A la vuelta cocinamos juntos. No hicimos más trekking. No sellamos ninguna postal. Nos quedamos allí, en ese pequeño limbo en el hemisferio más al sur del mundo. Salíamos a caminar por calles vacías, hablábamos de nosotros, de la infancia, de qué haríamos si todo se acabara mañana, tal y como las noticias se empeñaban en anunciar. Era como si ambos hubiéramos bajado la guardia en el mismo momento y sin avisar.
Una tarde me preguntó si alguna vez había sentido que estaba en el lugar exacto, pero con la persona equivocada. Me quedé en silencio. Y después me preguntó lo contrario: si alguna vez había sentido que estaba con la persona exacta, pero en el momento equivocado. «Todo el rato», le dije. Y ella no insistió.

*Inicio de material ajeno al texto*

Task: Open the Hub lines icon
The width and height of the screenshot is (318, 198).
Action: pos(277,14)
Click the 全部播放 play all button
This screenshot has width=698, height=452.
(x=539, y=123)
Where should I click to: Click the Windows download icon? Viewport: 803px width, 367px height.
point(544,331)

No hubo promesas. Solo una presencia inusualmente cálida. Como si el cuerpo descansara en lugar de activarse. Como si por fin no hiciera falta actuar. Una tregua. Y eso, después de tanto ruido interior, era algo parecido a la calma. Como la de las cristalinas aguas del canal Señoret que comunican el Golfo Almirante Montt con el Fiordo de Última Esperanza. Allí me sentaba a contemplar el paisaje a última hora del día, bajo las tonalidades del cielo austral, repasando el recorrido geográfico y emocional que me había llevado hasta allí. A la tierra ancestral de los pueblos Kaweskar y Tehuelches. A contemplar aquellos canales de agua gélida por los que navegó el bergatín británico HMS Beagle en su vuelta al mundo, dirigida por el comandante Robert FitzRoy, con Charles Darwin a bordo.

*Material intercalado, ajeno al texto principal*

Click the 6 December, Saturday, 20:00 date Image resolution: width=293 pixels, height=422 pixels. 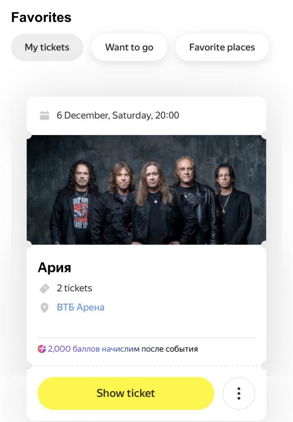coord(118,116)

Después de pasar juntos la noche en un hotel familiar de líneas simples y espacios amplios a 100 metros del mar, el último día, mientras desayunábamos pan con mermelada de calafate, Ana me dijo: «No sé qué nos ha traído hasta aquí, pero me alegro de que haya ocurrido.» Y yo también me alegré. Porque hay momentos que no piden nada. Solo ser vividos. Sin cronómetro. Sin expectativa. Sin épica. Hicimos las fotos más bonitas de todo mi viaje.
Nos despedimos con un abrazo largo. De esos que no disimulan. Nos dijimos que nos escribiríamos, aunque sabíamos que no lo haríamos. No por falta de interés, sino porque ya habíamos dicho lo importante. Porque a veces una persona aparece solo para devolverte una parte de ti que habías dejado olvidada en algún sitio.

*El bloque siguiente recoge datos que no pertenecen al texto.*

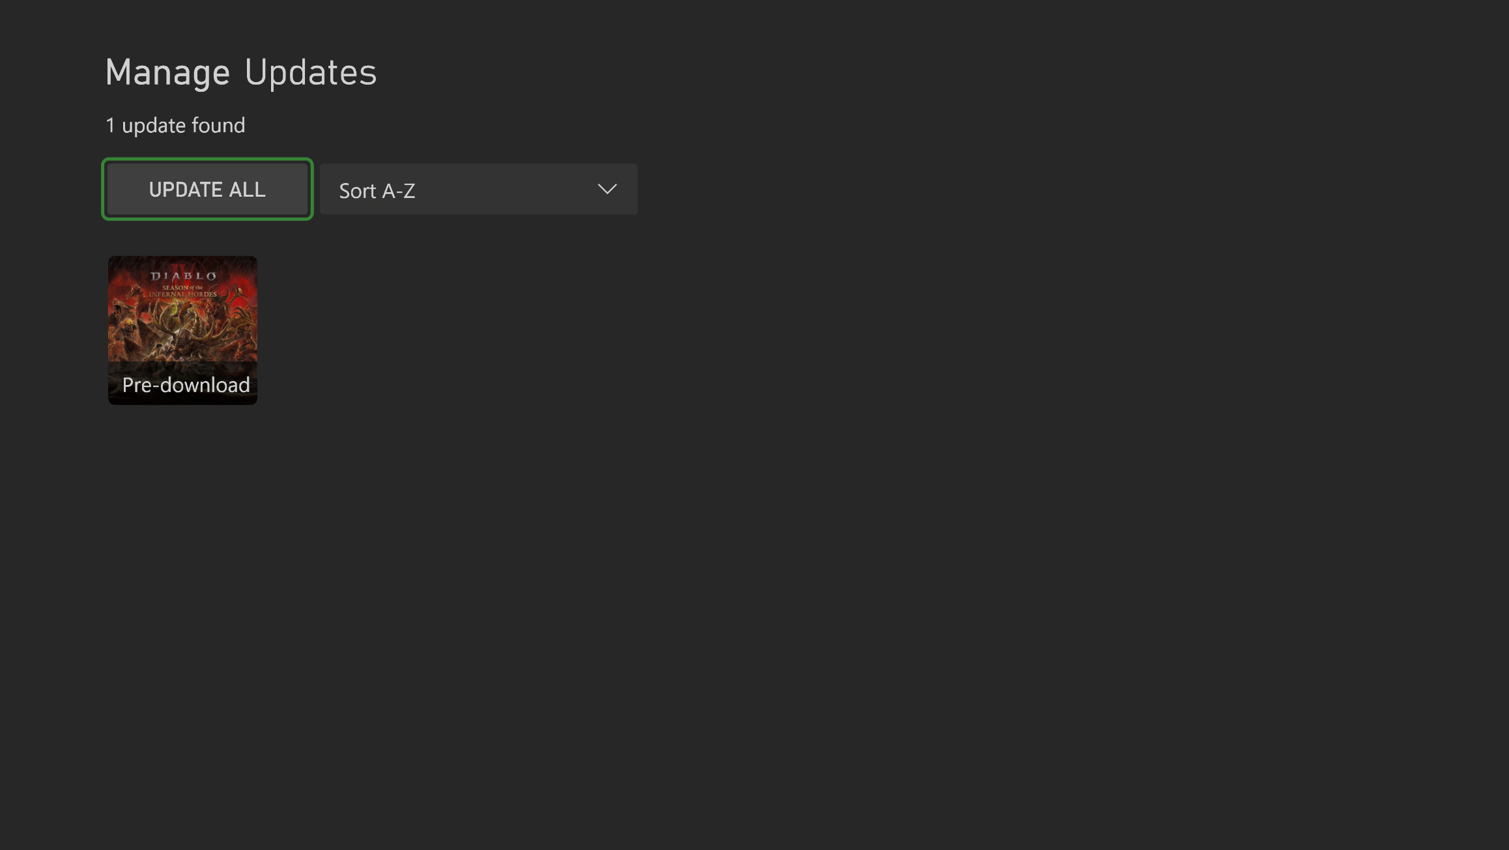Click the Pre-download label on the game tile
This screenshot has width=1509, height=850.
[186, 385]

Después de Natales, seguí viajando. Fui a Perú, recorrí su costa en busca de olas y regresé a Madrid. Publiqué un libro con todo lo que había escrito en ese tiempo. Un libro que nació como diario y acabó siendo confesión. La película de mi viaje es el intento de atrapar una experiencia que me cambió sin que yo supiera cómo. Y aunque no hablo de Gema con nombre propio, ella está ahí. En el tono. En la pausa. En el fuego que no se ve.
Ahora, cuando me preguntan por qué seguí viajando en 2020, suelo responder con evasivas. Que era mi momento. Que no perdí las ganas. Que encontré la manera. Pero la verdad es más simple y más difícil: viajé porque no sabía quedarme. Porque tenía que romper con algo que no entendía. Y porque necesitaba silencio para oírme pensar.
Y cuando me preguntan qué fue lo mejor del viaje, tampoco digo la verdad. Digo los paisajes. Digo la libertad. Digo los aprendizajes. Digo que las atracciones turísticas estaban vacías. Pero lo mejor fueron los gestos que otros tuvieron conmigo en momentos concretos. Esa forma de mirarme sin exigencia. Ese refugio inesperado.
Quizá viajar sea eso, al final: ir tan lejos que puedas volver a ti. Y encontrar, en el lugar menos turístico del planeta, una complicidad que te devuelva un poco de fe. No en los demás. En ti.